Would love to hear your take! Ever encountered it? Felt objectified? Flattered? Confused? Let’s keep it flirty, respectful, and totally judgment-free.

Let’s Roll Into That… 😉 💋

Everyone is judged and everyone judges every minute of the day here. Away from here as well I might add. Age, weight, ethics, social standing, looks wrong etc.
Wi****
I've encountered it through work. We have a handbook now for sexual advice and equipment for people with disabilities that we can give to people who are struggling.

Personally I've never had the festish for it, but always been curious about it
No****
I’m not a wheelchair user but am disabled and use mobility aids and will be in a wheelchair at some point. The thought of my disability being fetishised is really gross to me. I’m saying this respectfully
MK****
Jumping in here as someone who’s disabled -- not wheelchair-bound, but living with a service-related disability. I wasn’t born this way, and I can tell you: becoming disabled later in life is a shift not just in body, but in how you’re seen. And sometimes, in kink spaces, that visibility gets warped into fetish -- not connection.

I think curiosity is fine. Hell, being attracted to someone with a disability isn’t the issue. The issue is when the disability itself becomes the kink -- when someone bypasses the person entirely and zeros in on the impairment like it’s some edgy sex prop. That’s not attraction. That’s objectification dressed up in curiosity.

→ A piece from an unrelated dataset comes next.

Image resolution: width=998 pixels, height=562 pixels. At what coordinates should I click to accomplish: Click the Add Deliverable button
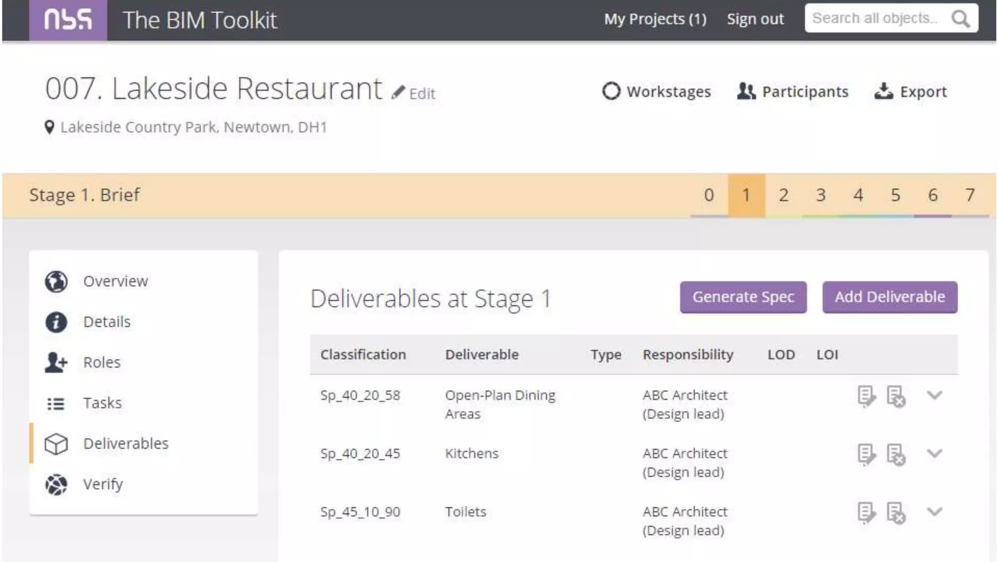889,297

From a trauma-informed lens -- which I take seriously as someone studying counseling -- we need to recognize that disability isn’t just physical. There’s emotional, cultural, and psychological weight to it, especially for folks who weren’t born into it. Many of us have had to unlearn internalized ableism, deal with the loss of function or identity, and rebuild self-worth. Getting reduced to a fantasy short circuits all of that.

Also, devotism often operates from the medical model of disability -- seeing the “problem” in the body -- instead of the social or human rights models, which center barriers, agency, and dignity. If you’re not coming from that angle, it’s easy to end up sexualizing someone’s restriction rather than respecting their experience.

So yeah, fetishizing disability? That can hit differently for those of us who didn’t grow up in disabled bodies. We’re still adapting, still processing, and often still grieving. When someone slides in talking like our trauma is their kink -- it’s not validating. It’s alienating.

Being trauma informed in kink isn’t just about consent. It’s about honoring someone’s history, agency, and wholeness. If that gets lost in translation, you’re not exploring desire. You’re reenacting dominance over someone else’s vulnerability.
co****
I got in to a girl who was a wheelchair. She is flexible, bendable and is 97 pounds. She was around 21 years old. I was 17 years old. She showed me things I would never have imagined. It was fun for a long time. We still talk and sometimes play together and with others.
al****
Definitely objectification. When it becomes more about the disability than the person, you might as well put a mannequin in the wheelchair because you're attracted to the kink and not the person. The kink exists, but the person does not. Just my 2 cents.